At least the latter two are fixable, but not trivially so, and better defaults with easy client-side options to opt into insecure mode would have been much better. The former is not fixable without patching both the client and server and in 2017 it's pretty poor to not even have an option for.


Odd, I'm pretty sure both of the first two are wrong. We used to have to make sure we had legit certs for selenium to work with https. That or configure the Firefox profile to have already accepted the self signed one.

And, really, the first two points are clearly contradictory. I'm guessing I just misunderstand what you mean?

Do you mean the communication between the driver? I'm curious why ssl would be important there? Should just be done locally and a standard ssh tunnel can help with any remote encryption you might want.

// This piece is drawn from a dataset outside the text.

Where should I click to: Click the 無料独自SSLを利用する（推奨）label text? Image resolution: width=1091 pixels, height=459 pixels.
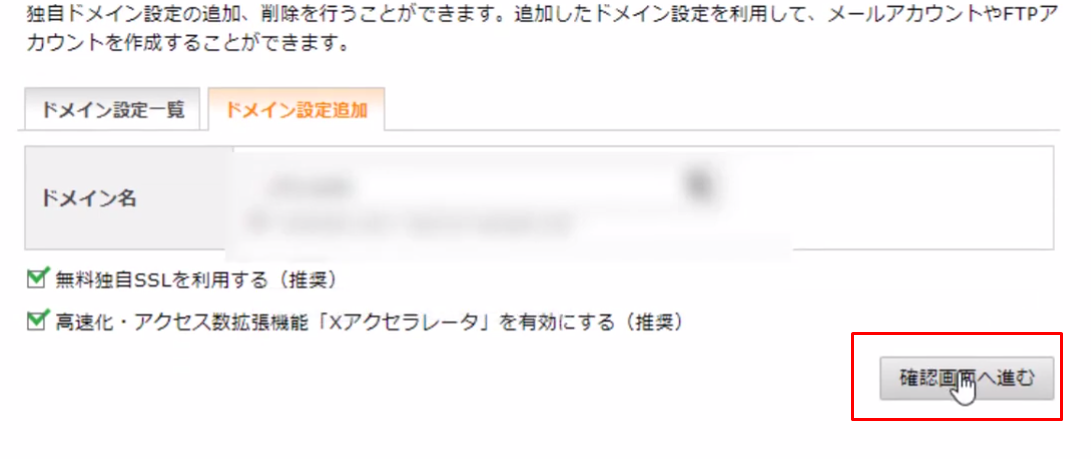coord(196,280)
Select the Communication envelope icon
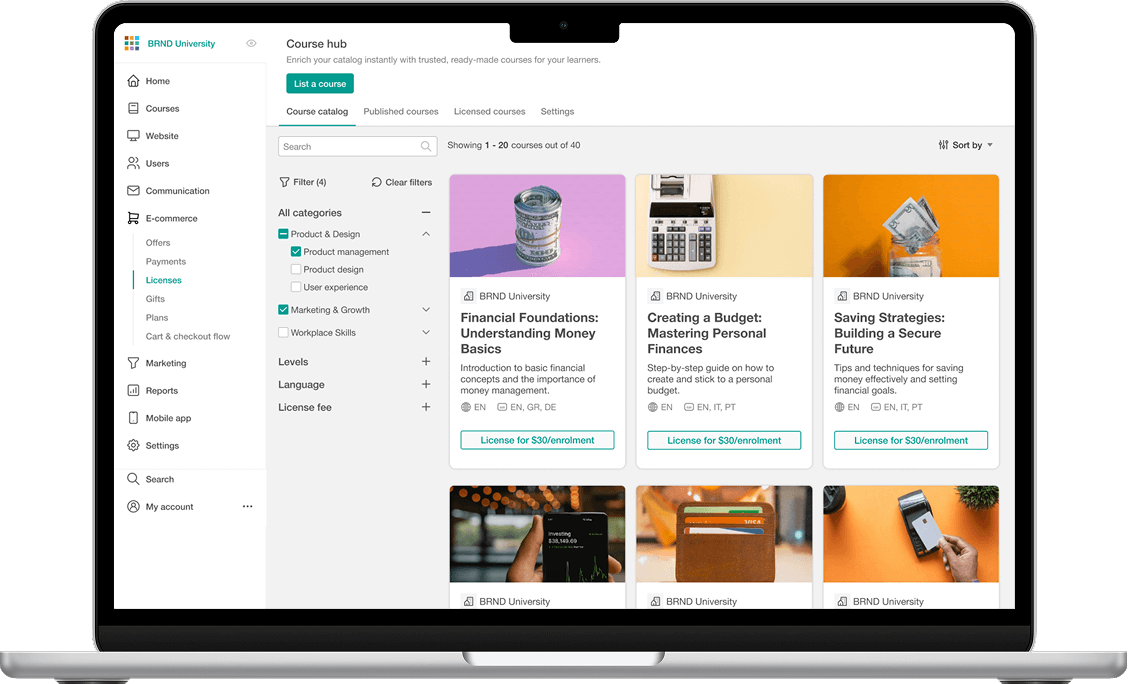 pos(133,190)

The first two are not contradictory, the first refers to communication between the client and server and the second to the browser's communication with a remote server. Maybe that wasn't clear from how I wrote it.

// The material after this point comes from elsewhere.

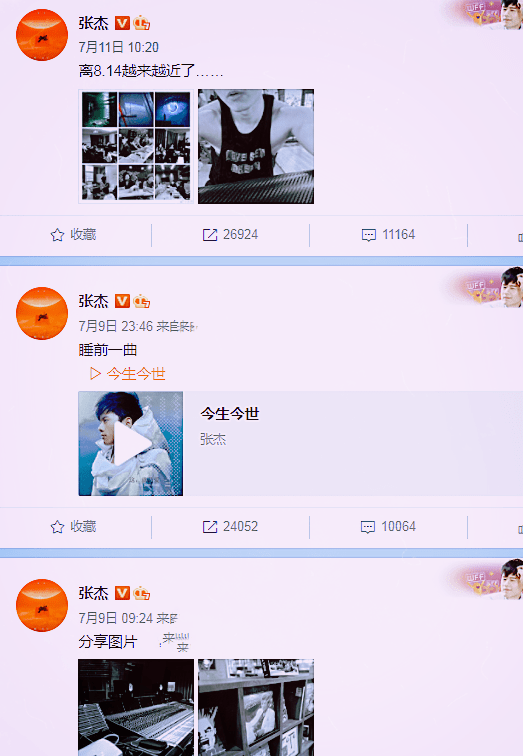Open the orange 今生今世 music link
The image size is (523, 756).
[128, 374]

On further investigation, I think I was wrong on the second though; it might be that it's built into Chromedriver, not Selenium, which would explain why you didn't have the same issue with Firefox.

SSL between the client & Selenium server would be of benefit to keep any bad actor on the network from man-in-the-middle attacks on it. I'm not familiar with how I'd set up an ssh tunnel for that, I'm happy to believe it can be done, but it'd be a lot easier if it just supported HTTPS to begin with.

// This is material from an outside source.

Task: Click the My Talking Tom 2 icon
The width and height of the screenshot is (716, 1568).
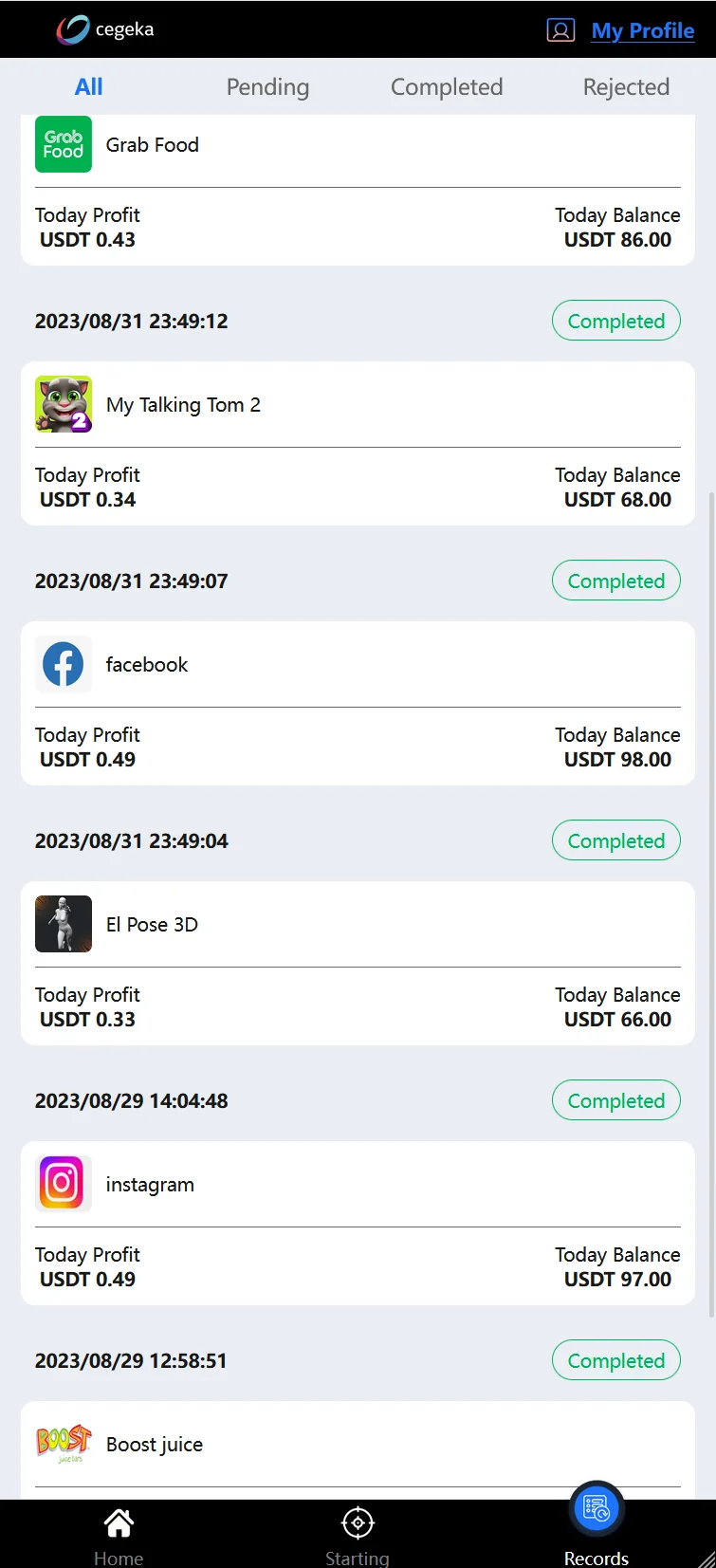Action: pos(64,404)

Apologies, I should have relaxed more of my verbiage. I was writing on my phone, and only about halfway through my post did it "click" what you meant.

HTTPS would be an odd choice, if only because I don't want to do any cert management for my selenium test runner. An encrypted channel makes some sense, but I'm not sure what the best mechanism for the shared secret would be. Ssh kind of gets you there, but is not as straight forward, as you ntoed.

Instead, I'd urge to keep the communication at localhost (or tunneled over SSH, at worst). Preferably with a locked down security model on the network so that you will see any traffic going off.


We both must be misunderstanding, because those first two points are blatantly false as far as I can tell. Selenium can handle(?) invalid SSL certs but the defaults certainly don't freely accept them.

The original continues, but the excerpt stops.